Records excerpted from a collection
==*==

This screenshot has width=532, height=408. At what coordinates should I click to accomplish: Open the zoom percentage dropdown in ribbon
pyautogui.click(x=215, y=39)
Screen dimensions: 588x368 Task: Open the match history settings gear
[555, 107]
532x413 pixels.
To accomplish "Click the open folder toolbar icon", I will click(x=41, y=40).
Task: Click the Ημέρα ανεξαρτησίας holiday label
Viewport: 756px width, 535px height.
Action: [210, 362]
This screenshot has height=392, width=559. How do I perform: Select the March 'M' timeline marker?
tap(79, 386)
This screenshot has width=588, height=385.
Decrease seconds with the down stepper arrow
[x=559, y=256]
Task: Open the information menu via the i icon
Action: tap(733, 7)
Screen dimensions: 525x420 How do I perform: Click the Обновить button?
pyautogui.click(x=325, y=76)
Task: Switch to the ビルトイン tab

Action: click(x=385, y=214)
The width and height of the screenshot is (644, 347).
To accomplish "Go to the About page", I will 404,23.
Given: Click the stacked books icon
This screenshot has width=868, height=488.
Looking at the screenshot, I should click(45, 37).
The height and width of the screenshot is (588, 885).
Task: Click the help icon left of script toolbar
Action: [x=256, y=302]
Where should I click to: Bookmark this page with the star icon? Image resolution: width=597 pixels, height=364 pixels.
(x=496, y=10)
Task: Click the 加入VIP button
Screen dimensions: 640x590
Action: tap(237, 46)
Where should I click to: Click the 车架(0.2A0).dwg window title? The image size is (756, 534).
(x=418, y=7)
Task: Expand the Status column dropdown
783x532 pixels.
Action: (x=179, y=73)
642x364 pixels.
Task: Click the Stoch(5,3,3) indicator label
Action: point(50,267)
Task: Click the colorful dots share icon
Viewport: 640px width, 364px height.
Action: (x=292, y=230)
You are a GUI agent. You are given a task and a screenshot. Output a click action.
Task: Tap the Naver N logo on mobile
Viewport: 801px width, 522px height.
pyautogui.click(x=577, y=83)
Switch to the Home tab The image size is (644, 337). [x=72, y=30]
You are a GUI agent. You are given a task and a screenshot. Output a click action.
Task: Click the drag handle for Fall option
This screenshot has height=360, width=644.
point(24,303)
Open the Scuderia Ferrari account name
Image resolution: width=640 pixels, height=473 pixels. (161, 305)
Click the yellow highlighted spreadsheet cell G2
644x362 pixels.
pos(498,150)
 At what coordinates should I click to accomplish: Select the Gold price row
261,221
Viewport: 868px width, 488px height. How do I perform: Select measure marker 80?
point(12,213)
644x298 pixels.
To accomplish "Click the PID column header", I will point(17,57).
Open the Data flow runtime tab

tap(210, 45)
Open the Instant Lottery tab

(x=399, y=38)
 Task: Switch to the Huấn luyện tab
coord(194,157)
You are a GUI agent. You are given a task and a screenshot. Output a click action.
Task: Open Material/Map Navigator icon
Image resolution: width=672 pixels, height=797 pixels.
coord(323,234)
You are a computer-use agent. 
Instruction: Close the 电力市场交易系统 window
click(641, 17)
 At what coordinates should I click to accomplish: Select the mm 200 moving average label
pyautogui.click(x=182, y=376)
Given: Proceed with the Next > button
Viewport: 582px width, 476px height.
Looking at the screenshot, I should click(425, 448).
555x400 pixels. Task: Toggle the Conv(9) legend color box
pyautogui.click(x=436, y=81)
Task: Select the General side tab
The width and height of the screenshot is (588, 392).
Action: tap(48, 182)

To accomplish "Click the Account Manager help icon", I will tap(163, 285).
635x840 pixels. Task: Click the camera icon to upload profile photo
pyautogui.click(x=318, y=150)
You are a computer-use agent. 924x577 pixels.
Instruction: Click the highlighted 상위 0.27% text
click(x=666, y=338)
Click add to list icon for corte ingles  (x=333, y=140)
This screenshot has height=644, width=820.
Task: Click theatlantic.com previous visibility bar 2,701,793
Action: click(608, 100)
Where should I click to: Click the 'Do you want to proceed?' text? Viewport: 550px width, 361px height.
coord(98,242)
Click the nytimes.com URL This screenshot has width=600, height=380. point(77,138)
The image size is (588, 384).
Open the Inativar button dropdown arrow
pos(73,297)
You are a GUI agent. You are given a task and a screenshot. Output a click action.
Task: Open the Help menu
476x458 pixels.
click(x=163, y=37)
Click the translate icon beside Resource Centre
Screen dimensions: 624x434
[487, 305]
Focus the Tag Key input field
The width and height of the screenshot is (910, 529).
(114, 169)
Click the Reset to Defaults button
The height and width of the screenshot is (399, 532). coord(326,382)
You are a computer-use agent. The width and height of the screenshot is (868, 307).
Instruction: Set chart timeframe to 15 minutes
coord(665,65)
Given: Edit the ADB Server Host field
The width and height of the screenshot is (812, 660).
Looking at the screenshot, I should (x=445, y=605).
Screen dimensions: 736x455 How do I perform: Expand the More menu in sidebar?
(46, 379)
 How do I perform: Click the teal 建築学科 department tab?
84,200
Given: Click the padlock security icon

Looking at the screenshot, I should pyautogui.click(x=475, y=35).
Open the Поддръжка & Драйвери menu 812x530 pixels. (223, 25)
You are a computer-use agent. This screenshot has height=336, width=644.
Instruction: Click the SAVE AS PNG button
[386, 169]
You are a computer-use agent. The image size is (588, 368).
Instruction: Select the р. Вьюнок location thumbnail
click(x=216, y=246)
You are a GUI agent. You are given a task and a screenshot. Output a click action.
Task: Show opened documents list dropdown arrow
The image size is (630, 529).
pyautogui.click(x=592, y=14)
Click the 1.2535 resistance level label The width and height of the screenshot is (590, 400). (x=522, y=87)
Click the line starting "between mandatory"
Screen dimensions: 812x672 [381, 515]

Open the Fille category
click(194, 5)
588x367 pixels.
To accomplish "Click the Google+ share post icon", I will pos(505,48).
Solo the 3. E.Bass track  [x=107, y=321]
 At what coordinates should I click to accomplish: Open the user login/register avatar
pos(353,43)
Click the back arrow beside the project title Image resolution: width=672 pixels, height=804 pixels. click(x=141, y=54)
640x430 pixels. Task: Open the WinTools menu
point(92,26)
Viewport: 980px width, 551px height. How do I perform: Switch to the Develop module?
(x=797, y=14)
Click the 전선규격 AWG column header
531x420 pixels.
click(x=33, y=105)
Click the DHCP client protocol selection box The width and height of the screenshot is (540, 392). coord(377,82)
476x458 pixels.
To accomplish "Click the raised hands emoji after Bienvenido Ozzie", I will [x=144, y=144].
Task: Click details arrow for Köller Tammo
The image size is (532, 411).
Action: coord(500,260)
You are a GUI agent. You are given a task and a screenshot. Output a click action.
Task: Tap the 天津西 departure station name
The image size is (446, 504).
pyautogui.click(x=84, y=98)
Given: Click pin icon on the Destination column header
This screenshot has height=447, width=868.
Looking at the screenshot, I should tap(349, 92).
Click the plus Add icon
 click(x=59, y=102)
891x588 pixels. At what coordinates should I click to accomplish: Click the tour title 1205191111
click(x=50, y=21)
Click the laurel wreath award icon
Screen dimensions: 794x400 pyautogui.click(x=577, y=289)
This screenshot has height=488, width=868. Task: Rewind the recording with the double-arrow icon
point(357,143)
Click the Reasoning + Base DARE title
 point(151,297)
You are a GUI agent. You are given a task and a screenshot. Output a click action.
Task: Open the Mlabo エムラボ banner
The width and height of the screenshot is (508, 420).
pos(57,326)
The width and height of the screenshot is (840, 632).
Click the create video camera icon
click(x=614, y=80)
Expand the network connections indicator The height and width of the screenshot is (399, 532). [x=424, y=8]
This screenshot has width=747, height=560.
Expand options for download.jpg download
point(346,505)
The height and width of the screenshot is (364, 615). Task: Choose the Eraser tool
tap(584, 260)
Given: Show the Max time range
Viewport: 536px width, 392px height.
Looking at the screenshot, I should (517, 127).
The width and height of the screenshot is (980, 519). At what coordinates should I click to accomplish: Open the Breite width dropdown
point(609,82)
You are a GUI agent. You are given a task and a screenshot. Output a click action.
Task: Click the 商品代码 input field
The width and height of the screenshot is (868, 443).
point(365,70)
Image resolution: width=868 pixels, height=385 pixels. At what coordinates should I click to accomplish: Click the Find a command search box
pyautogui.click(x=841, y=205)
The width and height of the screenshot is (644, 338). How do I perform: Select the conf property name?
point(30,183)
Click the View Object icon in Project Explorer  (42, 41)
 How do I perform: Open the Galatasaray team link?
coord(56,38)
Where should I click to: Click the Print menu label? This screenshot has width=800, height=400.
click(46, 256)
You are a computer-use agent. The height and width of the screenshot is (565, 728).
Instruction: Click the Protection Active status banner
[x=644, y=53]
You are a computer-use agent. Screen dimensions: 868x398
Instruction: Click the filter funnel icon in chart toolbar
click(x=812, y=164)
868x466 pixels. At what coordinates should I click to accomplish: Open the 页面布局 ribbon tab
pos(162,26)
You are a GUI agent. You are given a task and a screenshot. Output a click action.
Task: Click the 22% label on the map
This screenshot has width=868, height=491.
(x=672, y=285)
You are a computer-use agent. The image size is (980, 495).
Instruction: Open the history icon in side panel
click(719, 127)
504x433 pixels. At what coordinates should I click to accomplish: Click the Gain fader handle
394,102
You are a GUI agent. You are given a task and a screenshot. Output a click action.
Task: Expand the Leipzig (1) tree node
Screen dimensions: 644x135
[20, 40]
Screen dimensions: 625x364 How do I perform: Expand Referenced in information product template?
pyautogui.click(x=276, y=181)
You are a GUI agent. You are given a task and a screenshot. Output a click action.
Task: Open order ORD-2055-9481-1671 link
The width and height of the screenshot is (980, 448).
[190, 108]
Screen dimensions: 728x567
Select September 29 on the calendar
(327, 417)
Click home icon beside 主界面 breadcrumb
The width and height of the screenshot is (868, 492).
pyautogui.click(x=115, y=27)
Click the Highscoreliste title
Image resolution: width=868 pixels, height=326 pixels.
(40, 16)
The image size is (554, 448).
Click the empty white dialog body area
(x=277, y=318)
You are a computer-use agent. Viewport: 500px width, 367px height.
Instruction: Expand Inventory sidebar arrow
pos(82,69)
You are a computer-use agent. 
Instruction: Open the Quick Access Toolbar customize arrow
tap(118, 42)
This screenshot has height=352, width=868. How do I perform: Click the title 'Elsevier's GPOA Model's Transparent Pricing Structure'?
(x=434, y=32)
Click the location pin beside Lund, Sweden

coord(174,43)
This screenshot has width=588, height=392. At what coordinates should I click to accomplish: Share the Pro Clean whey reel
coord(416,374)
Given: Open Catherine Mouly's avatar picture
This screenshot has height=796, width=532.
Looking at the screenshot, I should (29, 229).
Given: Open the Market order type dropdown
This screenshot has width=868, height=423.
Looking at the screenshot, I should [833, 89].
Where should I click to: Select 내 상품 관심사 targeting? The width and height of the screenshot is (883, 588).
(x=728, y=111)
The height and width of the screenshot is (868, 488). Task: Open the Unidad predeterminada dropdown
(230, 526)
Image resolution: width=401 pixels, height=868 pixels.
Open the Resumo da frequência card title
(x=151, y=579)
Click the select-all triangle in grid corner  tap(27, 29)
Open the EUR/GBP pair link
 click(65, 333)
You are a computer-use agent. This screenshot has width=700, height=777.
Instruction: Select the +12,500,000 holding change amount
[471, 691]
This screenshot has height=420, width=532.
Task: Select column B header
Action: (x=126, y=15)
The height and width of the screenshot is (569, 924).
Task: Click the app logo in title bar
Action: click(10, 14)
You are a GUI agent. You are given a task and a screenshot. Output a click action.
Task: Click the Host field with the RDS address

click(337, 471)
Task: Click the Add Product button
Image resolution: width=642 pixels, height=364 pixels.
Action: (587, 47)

==*==

> DESCRIPTION OF THE TASK
The expected answer is a copy of every line in the entries that holds the word "input".

> YOUR SOLUTION
Focus the Tag Key input field
Task: Click the 商品代码 input field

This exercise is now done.